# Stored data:
++++++++++

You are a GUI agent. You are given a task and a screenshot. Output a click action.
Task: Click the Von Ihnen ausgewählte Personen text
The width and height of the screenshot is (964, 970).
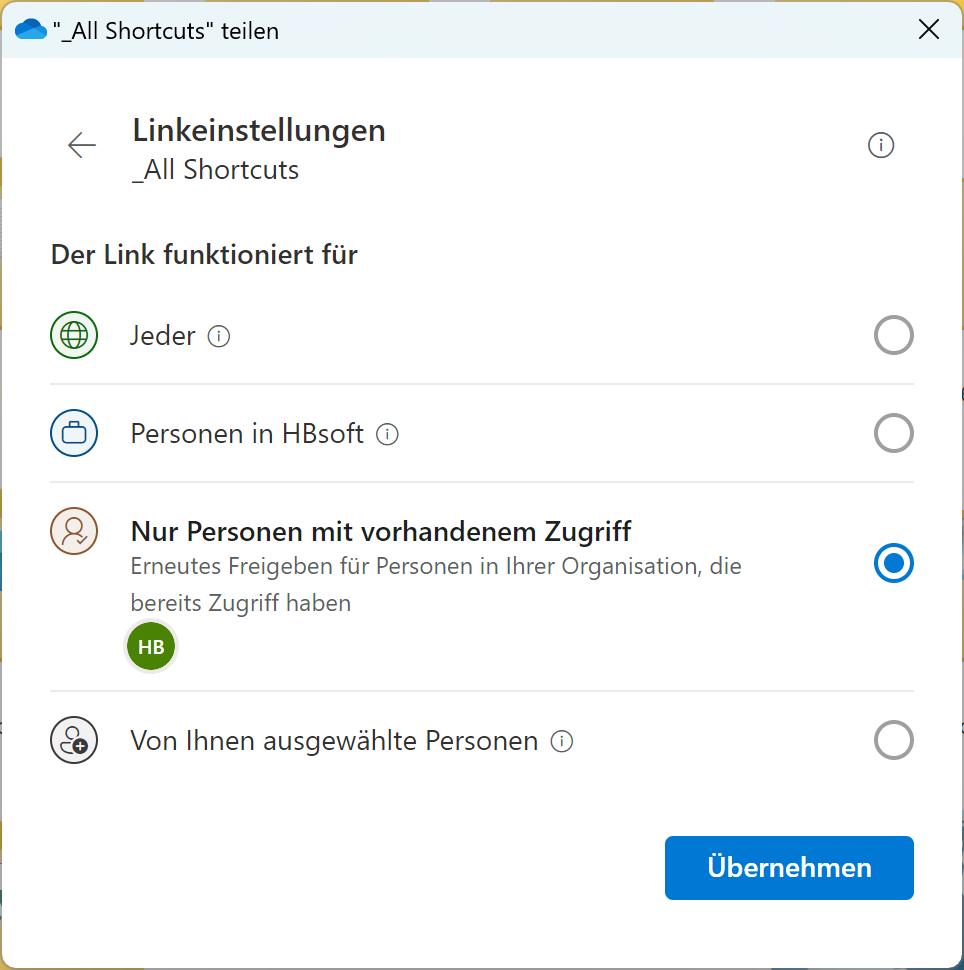(334, 742)
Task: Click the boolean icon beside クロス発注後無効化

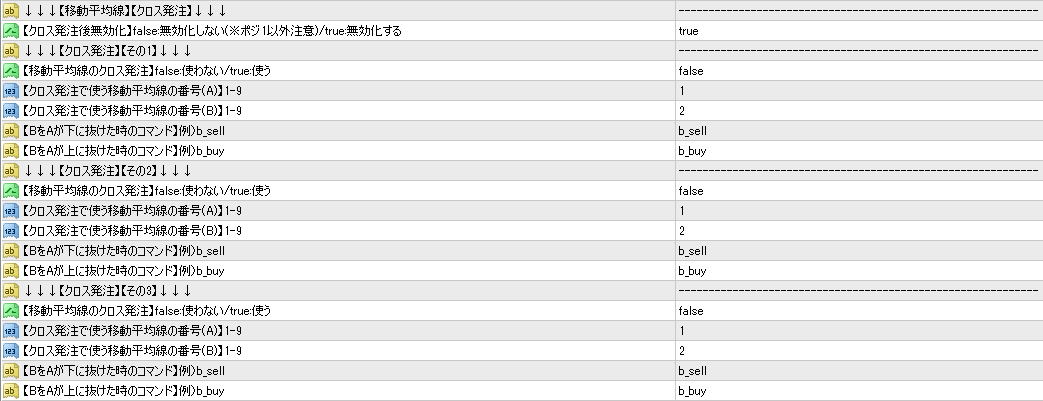Action: (x=10, y=31)
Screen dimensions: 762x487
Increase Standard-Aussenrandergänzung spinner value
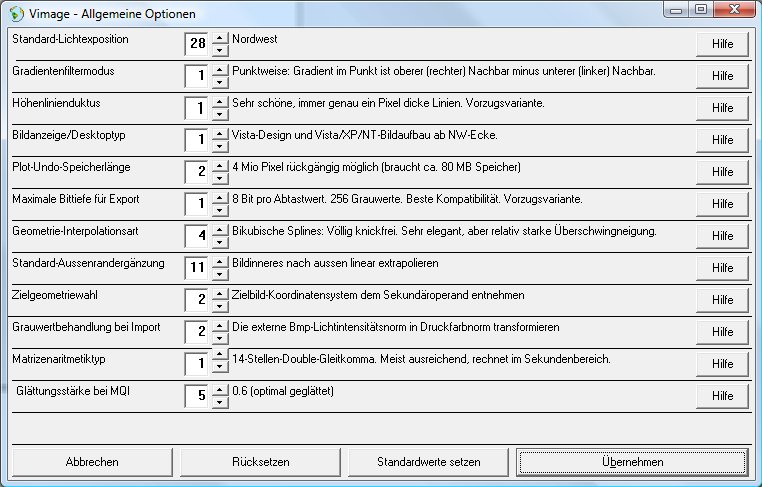220,261
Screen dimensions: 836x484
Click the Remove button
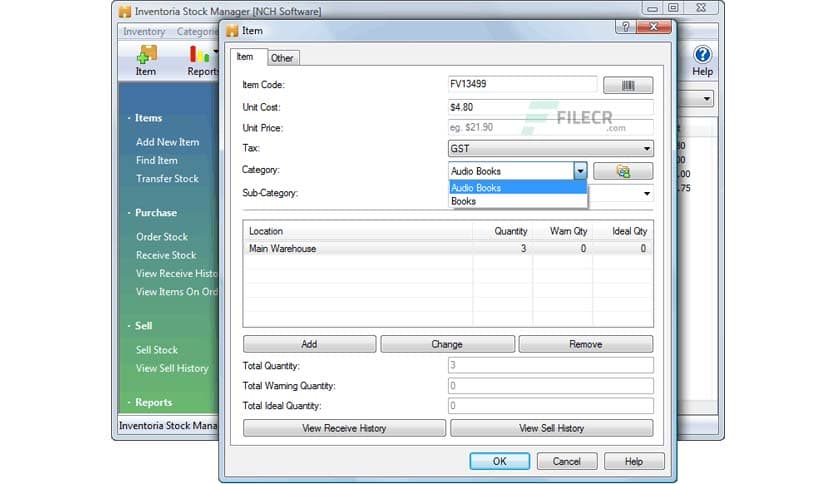point(585,344)
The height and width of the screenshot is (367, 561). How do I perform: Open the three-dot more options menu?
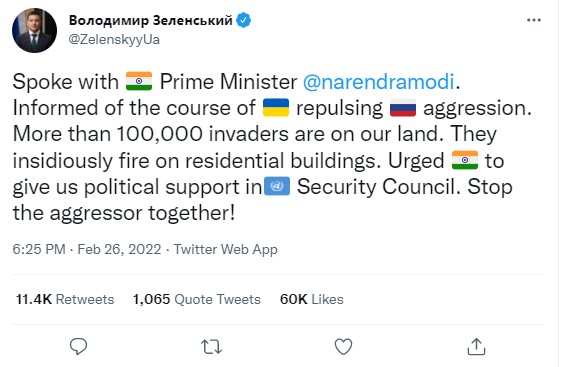click(x=534, y=20)
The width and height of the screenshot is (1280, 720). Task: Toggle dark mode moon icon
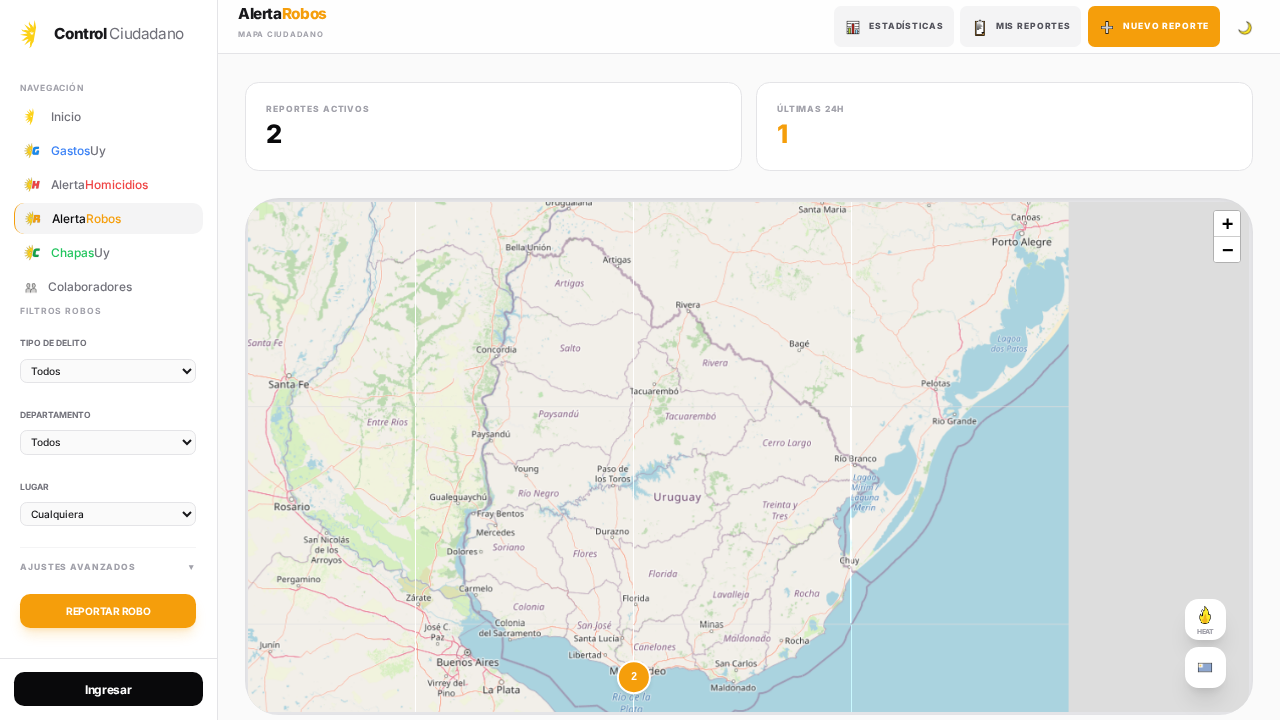pyautogui.click(x=1245, y=27)
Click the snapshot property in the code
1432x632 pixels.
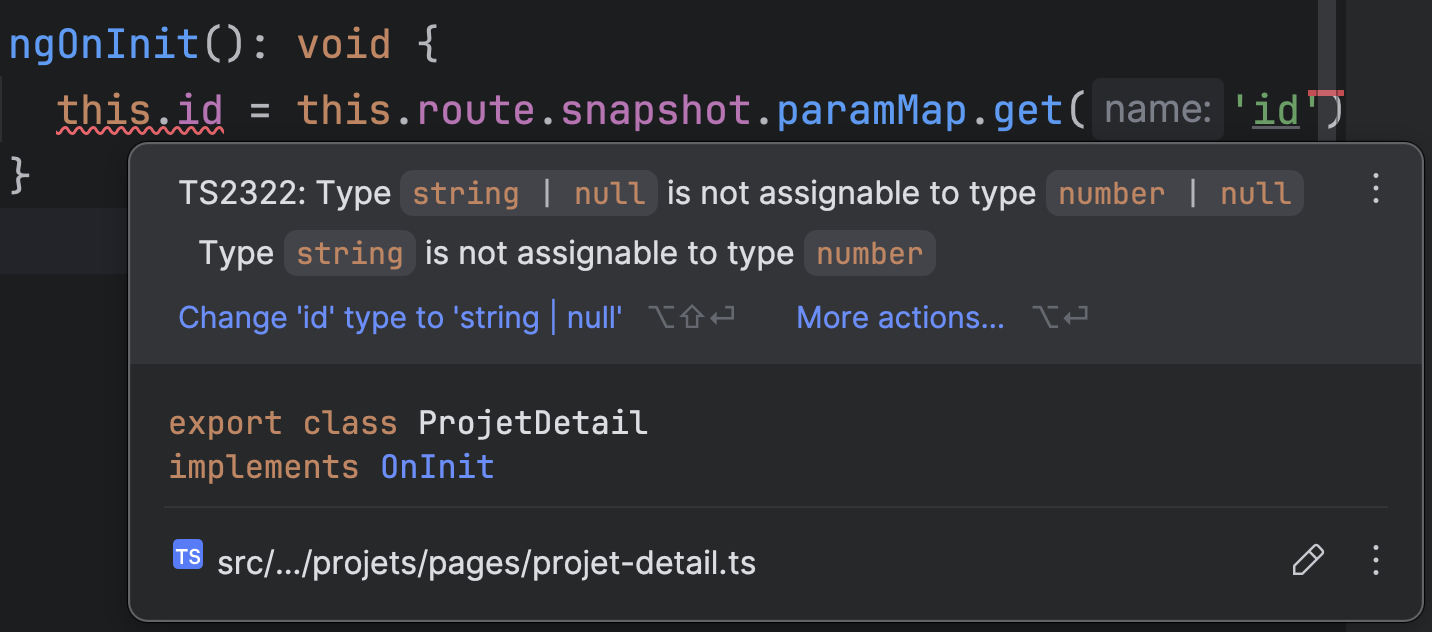point(655,110)
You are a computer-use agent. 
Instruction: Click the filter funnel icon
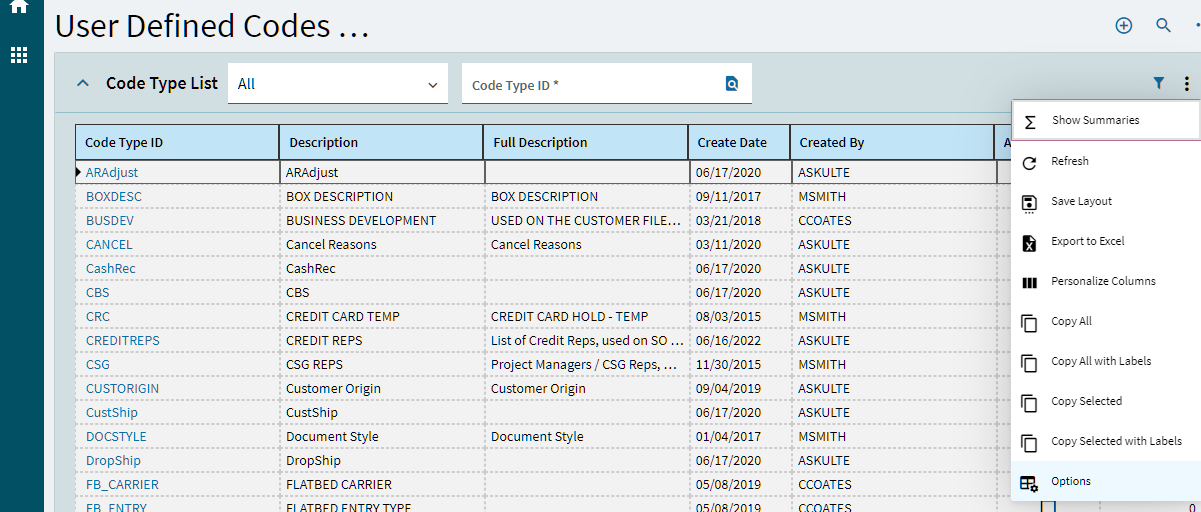pos(1159,84)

++++++++++

# ACTIVITY:
Leave out the pictures and output the rest of the records exactly.

# RESULT FOR THIS EXERCISE:
You are a GUI agent. You are given a task and a screenshot. Output a click action.
Task: Click the Von Ihnen ausgewählte Personen text
The width and height of the screenshot is (964, 970).
(334, 742)
Task: Click the boolean icon beside クロス発注後無効化

Action: (x=10, y=31)
Screen dimensions: 762x487
Increase Standard-Aussenrandergänzung spinner value
220,261
Screen dimensions: 836x484
Click the Remove button
point(585,344)
The height and width of the screenshot is (367, 561). How do I perform: Open the three-dot more options menu?
click(x=534, y=20)
The width and height of the screenshot is (1280, 720). Task: Toggle dark mode moon icon
pyautogui.click(x=1245, y=27)
Click the snapshot property in the code
1432x632 pixels.
point(655,110)
You are a computer-use agent. 
Instruction: Click the filter funnel icon
pos(1159,84)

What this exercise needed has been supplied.